At last, if the reception that he and Ruby Walsh were afforded when they were led back into the winner’s enclosure is a guide, it appears that Kauto Star has managed to wend his way into the affections of his public. He has had punters on side from early, punters love to back a winner, they love to back a winning favourite, and Kauto Star has been a winning favourite 18 times. The public’s affection, however, has been a slower burn.

It takes more than raw ability and prolificacy to woo your public. Indeed, sometimes prolificacy can count against you. Steve Davis was the most successful snooker player of his era, but he was never the most popular. The most popular National Hunt racehorses in history all had something else as well as ability, they all had an extra dimension. Desert Orchid was grey and exuberant as well as brilliant. Danoli was trained by an unheralded trainer who was light on experience but heavy on personality. Dawn Run was a mare, an Irish mare, the only horse ever to win a Champion Hurdle and a Gold Cup. Arkle was Himself.

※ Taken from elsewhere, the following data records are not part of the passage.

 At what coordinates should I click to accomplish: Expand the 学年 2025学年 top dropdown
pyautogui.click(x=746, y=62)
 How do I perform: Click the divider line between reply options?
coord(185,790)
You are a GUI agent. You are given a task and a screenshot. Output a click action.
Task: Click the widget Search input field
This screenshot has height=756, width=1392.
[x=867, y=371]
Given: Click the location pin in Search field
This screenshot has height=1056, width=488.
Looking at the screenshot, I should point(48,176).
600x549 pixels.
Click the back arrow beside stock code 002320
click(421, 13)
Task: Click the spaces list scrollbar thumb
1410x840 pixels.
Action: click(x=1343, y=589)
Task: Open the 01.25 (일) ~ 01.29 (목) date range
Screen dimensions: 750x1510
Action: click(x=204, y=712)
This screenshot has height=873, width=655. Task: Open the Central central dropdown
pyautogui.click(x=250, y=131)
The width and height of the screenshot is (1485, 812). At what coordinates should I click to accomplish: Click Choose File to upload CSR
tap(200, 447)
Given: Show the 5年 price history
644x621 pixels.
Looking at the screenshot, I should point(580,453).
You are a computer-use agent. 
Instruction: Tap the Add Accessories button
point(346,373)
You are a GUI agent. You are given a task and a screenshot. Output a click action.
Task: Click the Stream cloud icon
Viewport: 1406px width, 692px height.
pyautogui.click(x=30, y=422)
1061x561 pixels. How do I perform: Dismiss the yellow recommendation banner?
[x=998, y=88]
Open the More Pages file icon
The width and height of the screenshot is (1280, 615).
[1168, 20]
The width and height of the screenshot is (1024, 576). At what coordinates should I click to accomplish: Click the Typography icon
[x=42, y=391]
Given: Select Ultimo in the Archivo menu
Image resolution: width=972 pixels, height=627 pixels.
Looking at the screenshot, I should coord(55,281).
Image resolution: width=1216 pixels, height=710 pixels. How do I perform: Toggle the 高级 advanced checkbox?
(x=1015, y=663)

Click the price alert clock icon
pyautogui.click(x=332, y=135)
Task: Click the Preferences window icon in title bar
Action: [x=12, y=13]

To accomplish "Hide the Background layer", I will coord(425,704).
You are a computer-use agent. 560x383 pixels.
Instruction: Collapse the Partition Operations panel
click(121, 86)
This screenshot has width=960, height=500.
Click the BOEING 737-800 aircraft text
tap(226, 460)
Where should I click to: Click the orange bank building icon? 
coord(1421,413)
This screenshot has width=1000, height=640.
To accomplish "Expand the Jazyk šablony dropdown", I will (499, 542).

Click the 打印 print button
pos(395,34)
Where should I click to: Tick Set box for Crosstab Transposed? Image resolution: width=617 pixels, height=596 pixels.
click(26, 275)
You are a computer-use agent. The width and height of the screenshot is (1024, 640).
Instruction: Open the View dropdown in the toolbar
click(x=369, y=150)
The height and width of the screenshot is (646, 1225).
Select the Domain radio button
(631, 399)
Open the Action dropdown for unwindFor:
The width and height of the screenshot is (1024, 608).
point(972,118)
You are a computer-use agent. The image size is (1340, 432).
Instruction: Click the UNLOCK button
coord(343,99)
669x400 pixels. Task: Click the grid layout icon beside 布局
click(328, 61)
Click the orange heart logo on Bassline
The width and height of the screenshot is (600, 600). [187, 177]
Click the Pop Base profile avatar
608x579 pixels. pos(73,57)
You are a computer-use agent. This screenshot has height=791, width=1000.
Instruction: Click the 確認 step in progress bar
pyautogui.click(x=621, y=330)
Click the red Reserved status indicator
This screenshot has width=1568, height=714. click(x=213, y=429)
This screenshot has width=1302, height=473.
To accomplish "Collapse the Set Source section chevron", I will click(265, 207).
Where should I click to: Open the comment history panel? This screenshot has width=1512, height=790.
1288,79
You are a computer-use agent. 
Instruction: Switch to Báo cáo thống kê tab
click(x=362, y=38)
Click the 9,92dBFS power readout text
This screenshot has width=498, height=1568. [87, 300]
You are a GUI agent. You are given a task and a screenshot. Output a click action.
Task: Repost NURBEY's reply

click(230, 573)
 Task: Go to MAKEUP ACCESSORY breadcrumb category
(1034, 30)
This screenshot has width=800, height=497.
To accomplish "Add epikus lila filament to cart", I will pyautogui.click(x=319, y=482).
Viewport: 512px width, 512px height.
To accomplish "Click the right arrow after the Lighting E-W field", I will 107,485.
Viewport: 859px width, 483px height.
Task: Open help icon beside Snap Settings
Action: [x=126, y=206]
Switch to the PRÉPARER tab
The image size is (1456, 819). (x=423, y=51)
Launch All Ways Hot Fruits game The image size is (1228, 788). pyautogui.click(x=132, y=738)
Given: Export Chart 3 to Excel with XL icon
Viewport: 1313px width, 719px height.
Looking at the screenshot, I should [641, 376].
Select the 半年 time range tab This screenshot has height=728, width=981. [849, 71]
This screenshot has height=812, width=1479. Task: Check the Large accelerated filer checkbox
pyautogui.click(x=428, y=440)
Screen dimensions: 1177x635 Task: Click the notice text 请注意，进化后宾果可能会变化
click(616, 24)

Kauto Star had nothing to set him apart through the early stages of his career except his ability. A bay horse, same as the majority of other horses, trained by a champion trainer, ridden by a champion jockey, owned by a fairly textbook owner, bred in France. No adversity to overcome.

It is no coincidence that probably the greatest reception of his career – and the one that Paul Nicholls says will live long in his memory – was reserved for last Saturday, one of the only times in his life when he was the underdog. That’s how you garner the public’s affection: be the underdog and win. Be the old man of the party, be a whisper away from your gold watch, be the 11-year-old, be almost twice as old as your main adversary, and beat him pointless.

The talk now is that the Betfair Chase was Kauto Star’s Gold Cup this year, that Paul Nicholls had squeezed him down to the pips to have him flea-fit for last Saturday, and that he will not have sufficient time in the five weeks that separate the Betfair Chase and St Stephen’s Day to recover in order that he can be a potent force in another King George. In reality, you would be traversing that grey area between reality and fairytale if you were to go down the five-King-Georges route, but, with regard to Kauto Star’s position in the pantheon of horse racing, it doesn’t really matter if he can’t.

He has proven himself to be a truly great National Hunt racehorse, perhaps the best that this generation of racegoers has witnessed. He has performed at the highest level over all distances, on all types of ground, on all types of track, left-handed, right-handed, up and down hills, flat, tight, galloping. He had the pace to win two Tingle Creek Chases over two miles, he is the only horse to win four King Georges in a row, and he had the stamina to win two Gold Cups. He is the only horse ever to win the Gold Cup, lose it, then come back and win it again. And now, having notched up his fourth Betfair Chase last Saturday, he is the only horse ever to win two different Group 1 or Grade 1 races four times.

He is an extraordinary racehorse, a phenomenon, and it is correct that he is recognised as such.